Task brief: Word for word, write the records out again, but omit each picture.

Extracted records:
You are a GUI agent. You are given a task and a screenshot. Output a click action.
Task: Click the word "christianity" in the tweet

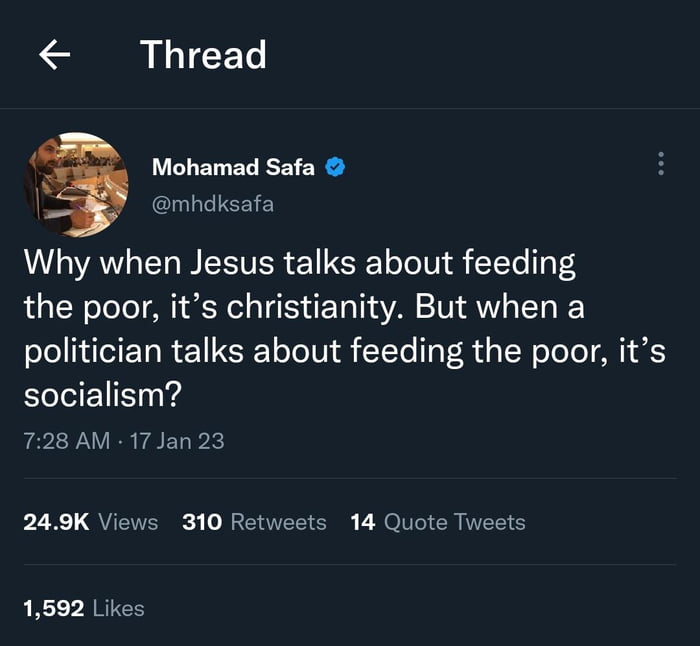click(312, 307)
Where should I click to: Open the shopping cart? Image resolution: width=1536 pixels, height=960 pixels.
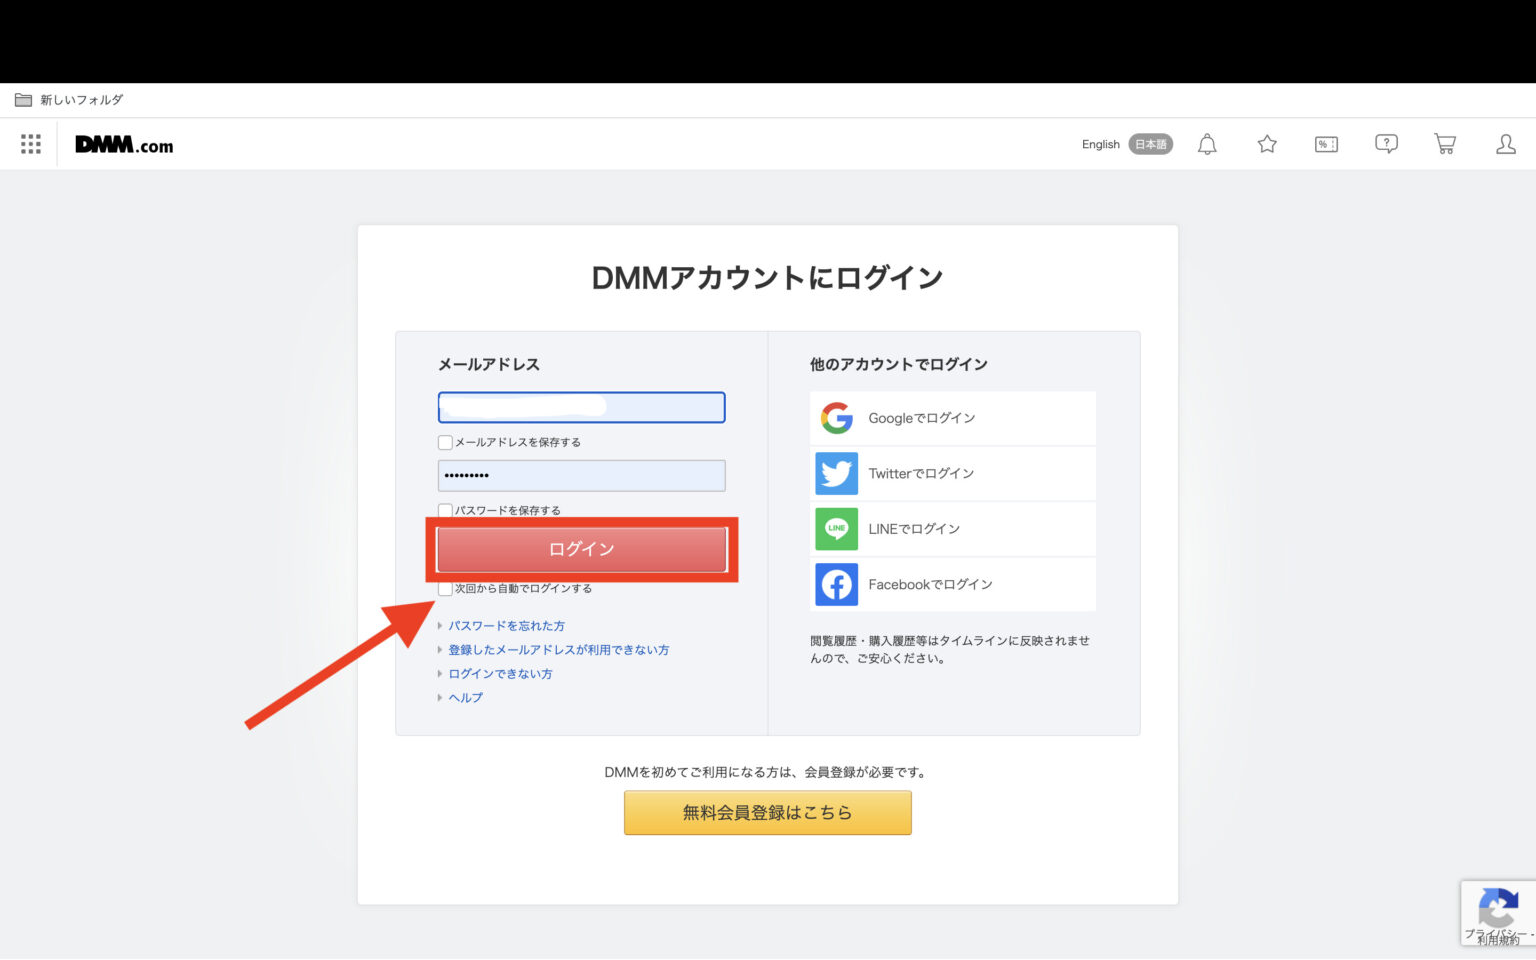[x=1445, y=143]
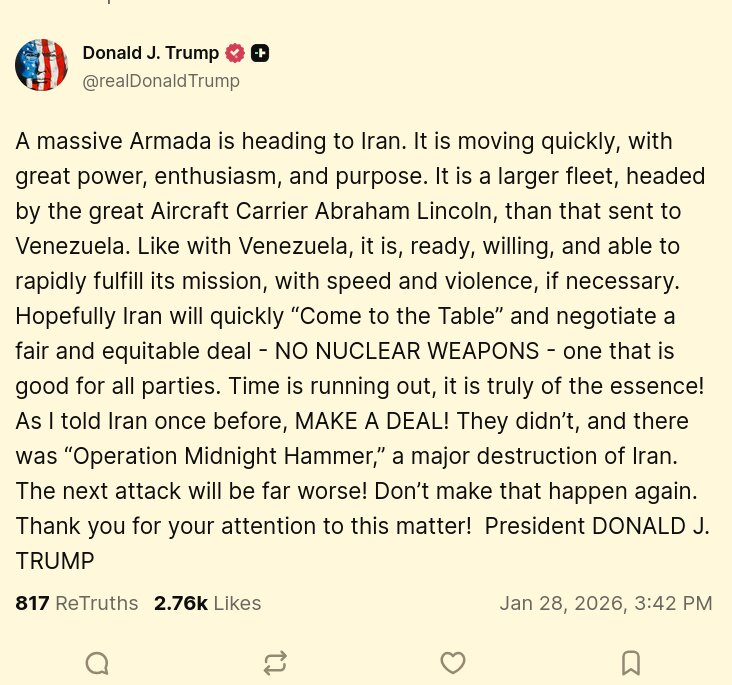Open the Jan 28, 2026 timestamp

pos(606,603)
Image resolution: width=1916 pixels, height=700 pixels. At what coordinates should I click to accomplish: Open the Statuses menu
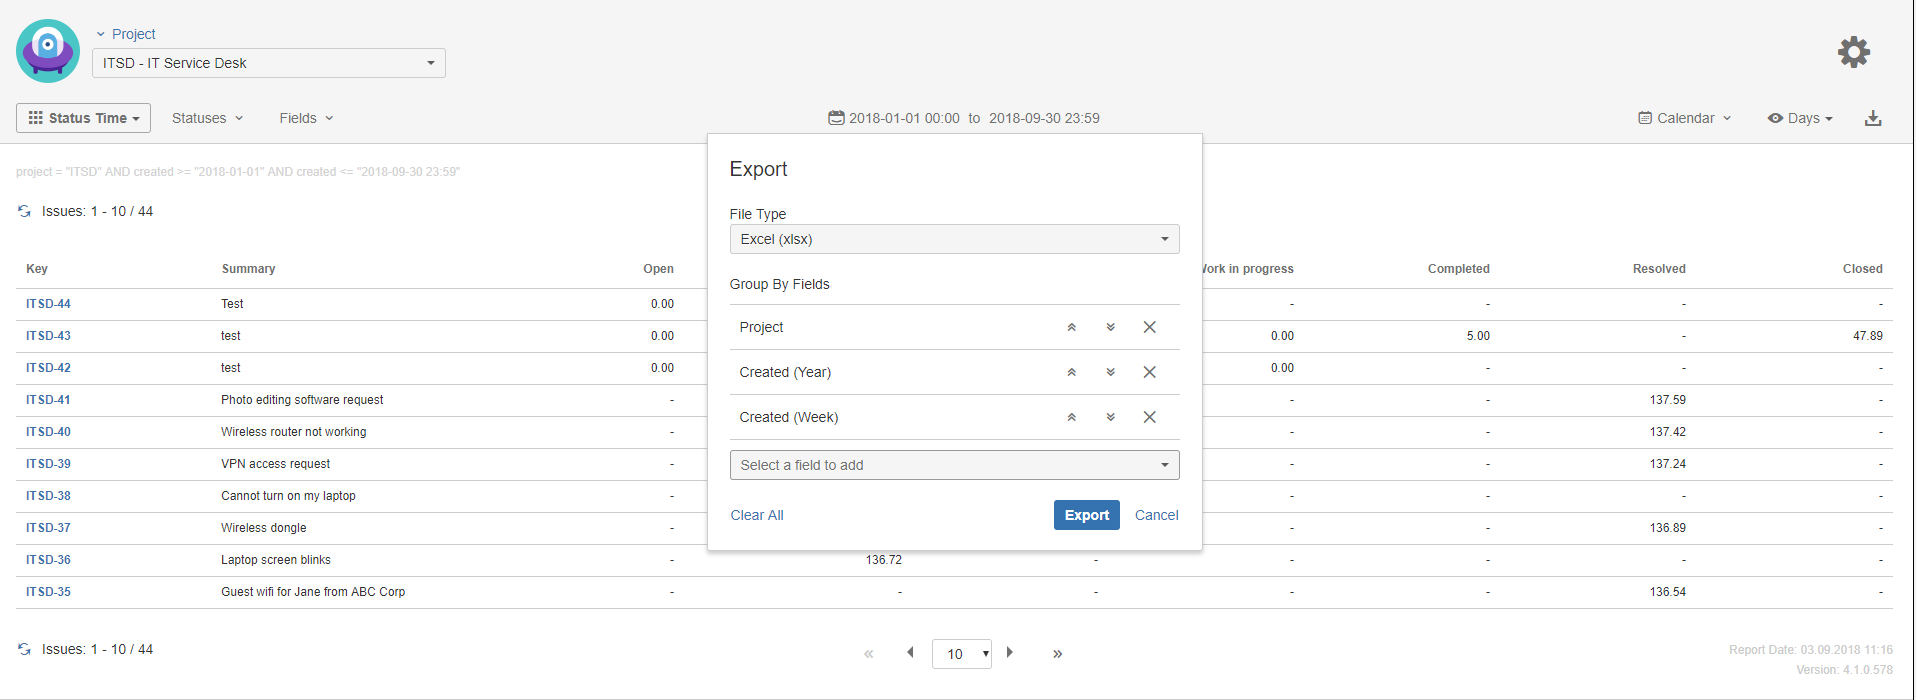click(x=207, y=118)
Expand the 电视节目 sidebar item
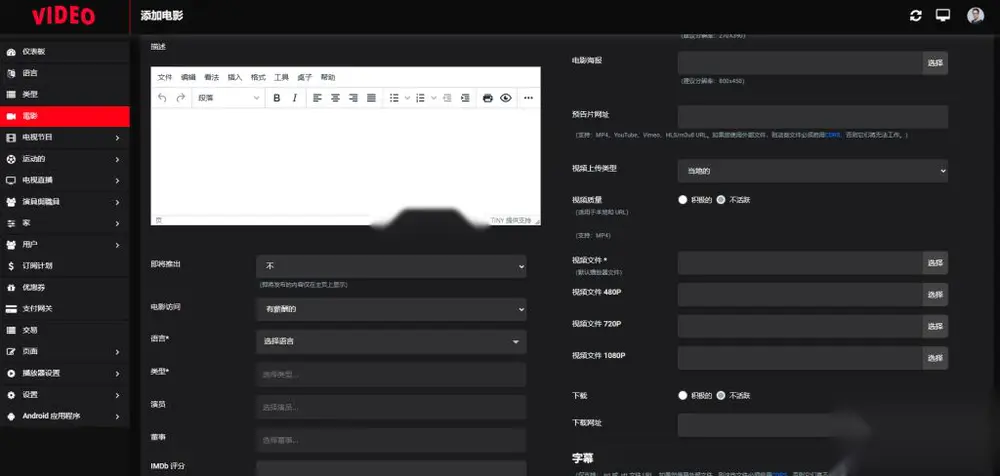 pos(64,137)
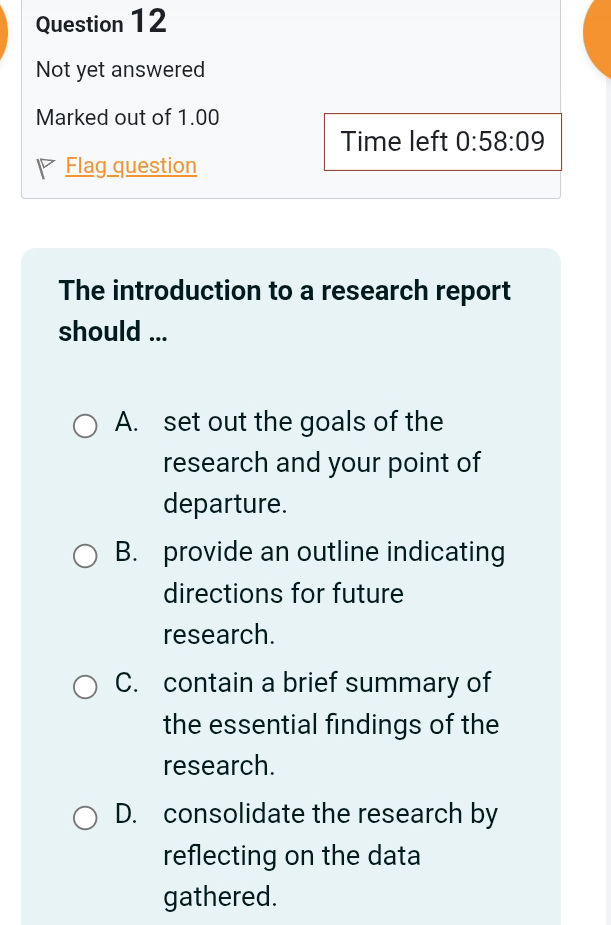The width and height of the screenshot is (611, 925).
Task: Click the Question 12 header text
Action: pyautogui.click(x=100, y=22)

Answer:
You are a GUI agent. You are given a task and a screenshot. Output a click action.
Task: Click the word "christianity" in the tweet

click(312, 307)
Where should I click to: Open the shopping cart? Image resolution: width=1536 pixels, height=960 pixels.
[x=1445, y=143]
Open the Jan 28, 2026 timestamp

pos(606,603)
Image resolution: width=1916 pixels, height=700 pixels. At what coordinates should I click to accomplish: Open the Statuses menu
click(x=207, y=118)
Expand the 电视节目 sidebar item
 pos(64,137)
The width and height of the screenshot is (611, 925).
Task: Click the Question 12 header text
Action: pyautogui.click(x=100, y=22)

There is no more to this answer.